Pour une fois de plus, une fois de trop, ces metros, ces visages eteints, ces trains de banlieu, ces troitoires degeux, ruisselante d'une pluis grasse et visqueuse qui semble trainer dans son sillage toute la misère et la tristesse du monde.

Entre dans mon wagon, petit humain, viens humer le parfum d'amertume de mes aisselles fatiguées. Viens croiser le regard du damné. Viens, viens te presser contre tes semblables et chercher un peu de chaleur dans le lieux le plus désolé du monde. Jamais je n'ai été plus solitaire que debout , triste en larme au milieu d'une foule indifférente.

Voilà le monde, le monde est en marche, le train est en marche, plus de forêt, plus de rivière, des immeubles salles et humides sans cesse, un enfer de lumière jaunasse et blafarde, fenêtre minuscule sur autant de vie minuscule et aussi isolée que les fenêtres sont, elles, innombrable. Tous ensemble, on est du voyage, pour un jour, une heure ou ans.
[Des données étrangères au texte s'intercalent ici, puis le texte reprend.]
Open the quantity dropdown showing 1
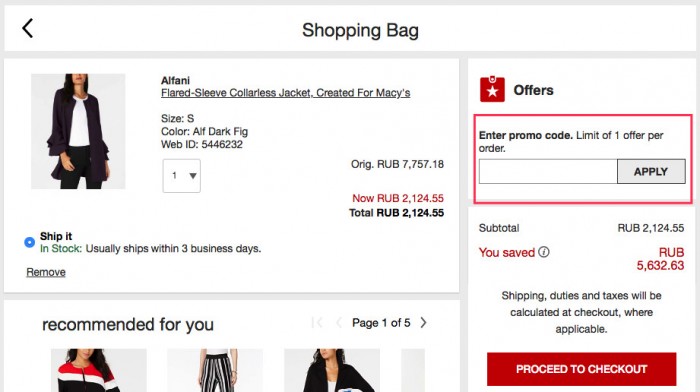This screenshot has width=700, height=392. tap(181, 175)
Combien lisent ? Combien feuillettent des magasines grotesques, combien jouent, noyé dans des cristaux liquides, combien pendu a l'oreillette de leur portable et combien n'ont pas mis l'oreillette et font chier leurs monde et leurs involontaires compagnons de voyages.

Et le voyage continue, gare de banlieux aux trotoires defoncé et bip strident... Vive ma voisine. Pour combien de temps encore, cet inutile voyage en compagnie d'inconnus plus ou moins hostile et si pitoyable en même temps.

Aller ma muse, encore un coup de main. Quelques lignes...

Mais déjà c'est la prochaine gare et les gens se lèvent. Et elle va partir, celle dont j'ai besoins. Un dernier sourire désolé , je continue seul le voyage , et dans le sourire de cette compagne d'un instant , tout l'infinie et la douleur que peuvent partager deux âmes.